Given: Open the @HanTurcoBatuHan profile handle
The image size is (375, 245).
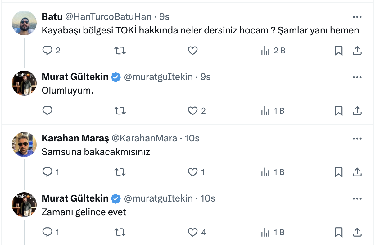Looking at the screenshot, I should 108,17.
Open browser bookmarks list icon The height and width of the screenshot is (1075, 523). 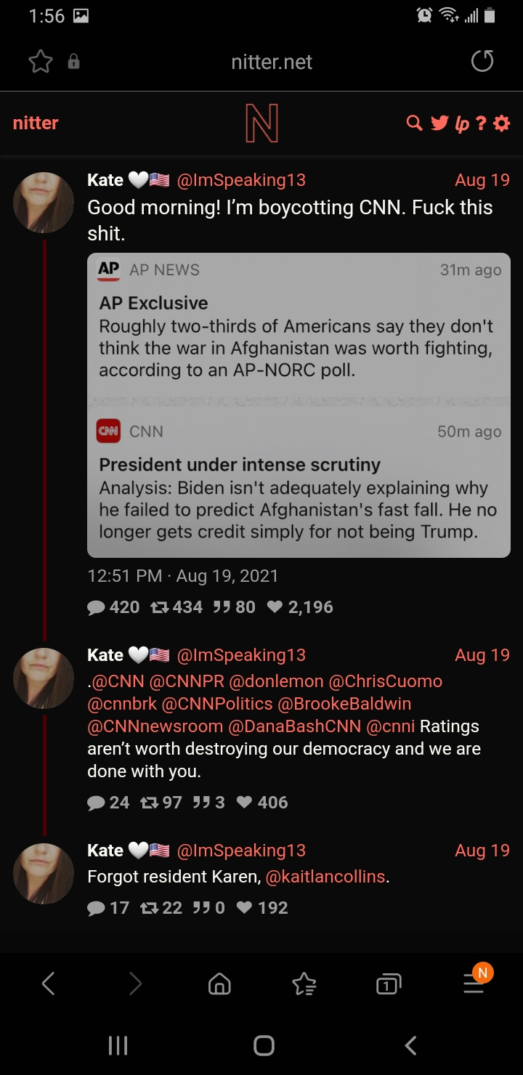coord(304,984)
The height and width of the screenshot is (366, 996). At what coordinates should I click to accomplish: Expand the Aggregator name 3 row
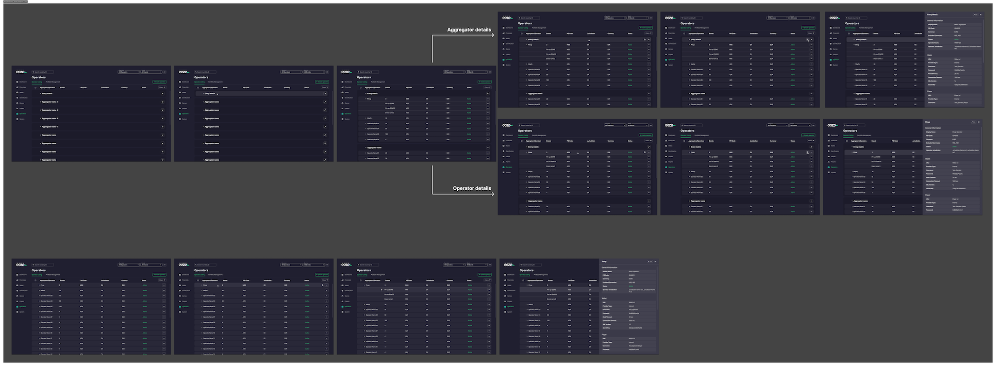point(40,110)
____________________
▶ WORK INSTRUCTIONS
Render everything from the line containing "The height and width of the screenshot is (366, 996)." down to the end of the listing above as a Markdown table with the columns "No." and "Text," skipping blank lines and leaving out the pictures.

▶ COMPLETE ANSWER
| No. | Text |
|---|---|
| 1 | The height and width of the screenshot is (366, 996). At what coordinates should I click to accomplish: Expand the Aggregator name 3 row |
| 2 | point(40,110) |